I risultati di una survey pubblicata su una rivista specializzata – il Journal of European CME – dicono che la maggior parte delle società scientifiche in ambito medico ha cercato finanziamenti esterni per congressi (93 per cento) e corsi di formazione in presenza (86 per cento). I finanziamenti per i congressi sono arrivati da fonti diverse ed erano giustificati a fronte dell’inserimento nell’agenda del meeting di sessioni organizzate dall’industria, come i simposi satellite previsti al di fuori del programma scientifico. Le attività asincrone online sono state finanziate per lo più dall’industria (79 per cento) mentre le attività sincrone (per esempio i webinar dal vivo) lo sono state di meno (64 per cento). Dalla stessa indagine, le società scientifiche lamentano problemi legati alle risorse, alla difficoltà di fare una programmazione a medio termine delle attività formative e alla mancanza di competenze digitali nel pianificare e realizzare dei corsi. Le società hanno anche sottolineato come il gran numero di eventi organizzati da altre organizzazioni renda più difficile raggiungere un numero ampio di operatori sanitari.
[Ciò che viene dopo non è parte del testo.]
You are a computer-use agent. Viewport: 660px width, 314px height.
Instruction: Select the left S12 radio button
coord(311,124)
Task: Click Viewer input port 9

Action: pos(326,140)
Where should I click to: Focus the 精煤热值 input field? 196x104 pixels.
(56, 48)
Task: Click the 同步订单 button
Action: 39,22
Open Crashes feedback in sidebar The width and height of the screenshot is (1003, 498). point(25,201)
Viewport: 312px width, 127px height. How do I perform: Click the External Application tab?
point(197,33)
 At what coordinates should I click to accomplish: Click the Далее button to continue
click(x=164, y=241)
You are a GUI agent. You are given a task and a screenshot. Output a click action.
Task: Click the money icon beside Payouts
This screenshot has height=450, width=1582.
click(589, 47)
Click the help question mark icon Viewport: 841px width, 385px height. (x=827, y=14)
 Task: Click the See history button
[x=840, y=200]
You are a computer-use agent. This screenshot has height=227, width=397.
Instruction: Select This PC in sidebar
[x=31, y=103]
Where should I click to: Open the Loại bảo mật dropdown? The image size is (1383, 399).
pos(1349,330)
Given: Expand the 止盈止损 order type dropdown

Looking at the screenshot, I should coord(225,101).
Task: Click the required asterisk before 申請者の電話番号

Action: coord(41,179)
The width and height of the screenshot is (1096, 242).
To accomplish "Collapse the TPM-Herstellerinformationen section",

“L’investimento pubblico nella formazione potrebbe essere in calo”

Insomma: si tratta di difficoltà che, invece, non condizionano il lavoro dei provider privati che sembrano sostituirsi sempre più spesso agli uffici formazione delle aziende sanitarie e ospedaliere. Provider che – come detto in precedenza – fanno affidamento su autori e docenti che sono quasi sempre dipendenti del Ssn e che forniscono contenuti ad aziende private che dopo averli confezionati li rivendono al sistema sanitario pubblico. In definitiva, nel settore della formazione accade qualcosa di simile a quello che succede nella produzione di letteratura scientifica: una triangolazione che penalizza le istituzioni pubbliche e avvantaggia i privati.

C’è un problema in più: se a disegnare l’agenda della formazione di chi lavora nel Ssn è prevalentemente il privato, è probabile che l’obiettivo non sia soddisfare i bisogni informativi del personale sanitario ma supportare la promozione di terapie farmacologiche o di nuovi dispositivi medici. Inoltre, una formazione non pianificata può aumentare la disuguaglianza delle competenze tra le specialità (è noto che alcune aree della medicina beneficiano di un’offerta formativa maggiore di altre soprattutto perché di maggiore interesse per le industrie) e tra le professioni. C’è un ampio gap tra l’offerta di eventi formativi rivolti ai medici e quella proposta ad altri operatori sanitari: per esempio, i dati Agenas 2020-2022 dicono che gli eventi accreditati a livello nazionale rivolti agli infermieri sono meno della metà di quelli accreditati per i medici, nonostante la popolazione infermieristica sia molto più numerosa. Crescono anche le disuguaglianze tra il personale dei centri con maggiore e minore volume di attività (i primi sono più corteggiati dagli sponsor perché hanno una potenzialità prescrittiva maggiore) e si determina anche uno squilibrio di genere: sappiamo infatti che l’industria farmaceutica ha nei medici maschi il proprio target principale perché il loro potere decisionale è molto maggiore, e questa preferenza si riflette in un’offerta formativa sbilanciata. Crescono infine anche le differenze all’interno del Paese.

Bisognerebbe studiare percorsi praticabili per ottimizzare le competenze formative del personale sanitario del Ssn, per limitare il ricorso al privato nella produzione di eventi accreditati a livello nazionale dal programma di Ecm: la formazione prodotta da aziende sanitarie dovrebbe avere sempre più importanza, sia per valorizzare l’esperienza degli operatori sanitari, sia per proteggere i contenuti formativi dalle influenze industriali.